For the first one, no, for the second one, yes

3. estudier

Works for first and second, question is why?

4. Maledant

Oh, let me correct that. Was wrong about my answer. forgot that 1 does not change even if cubed.

5. Maledant

So correcting my self, yes, because $1^3 = 1$

6. estudier

124^3 + 43^3/ 124^3 +81^3 = 124 +43/124 +81

this is working because of the factorisation of$x^3+y^3$

$\frac{ x^3+y^3 }{ x^3+z^3 }=\frac{ (x+y)(x^2-xy+y^2) }{ (x+z)(x^2-zx+ z^2)}$ which should equal$\frac{ x+y }{ x+z }$ if and only if $x^2-xy+y^2=x^2-zx+z^2$ $x(y-z)=y^2-z^2$

$5(1-4)=1^2-4^2$ true

$67(41-26)=41^2-26^2$ IS THAT TRUE

11. estudier

Yes, that's true, what's the general rule, though?
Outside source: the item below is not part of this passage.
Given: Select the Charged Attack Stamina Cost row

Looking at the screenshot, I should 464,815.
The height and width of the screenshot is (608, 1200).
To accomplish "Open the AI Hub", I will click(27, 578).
this should be true$x=y-z$

13. estudier

(n^3 + a^3)/(n^3 +b^3) where a+b = n

this should be true $x=y+z$ the top one not true, a+b=n

15. estudier

1 + 4 = 5 41 +26 =67 43 +81 = 124 Still haven't (quite) proved it though....

$x(y-z)=y^2-z^2=(y-z)(y+z)$ $x=y+z$ but $y \neq z$

1 + 4 = 5 41 +26 =67 43 +81 = 124 Still haven't (quite) proved it though.... ????

18. estudier

K, you sub in what u r saying into the expansion of the cubes and then the denominator and numerator are equal, right?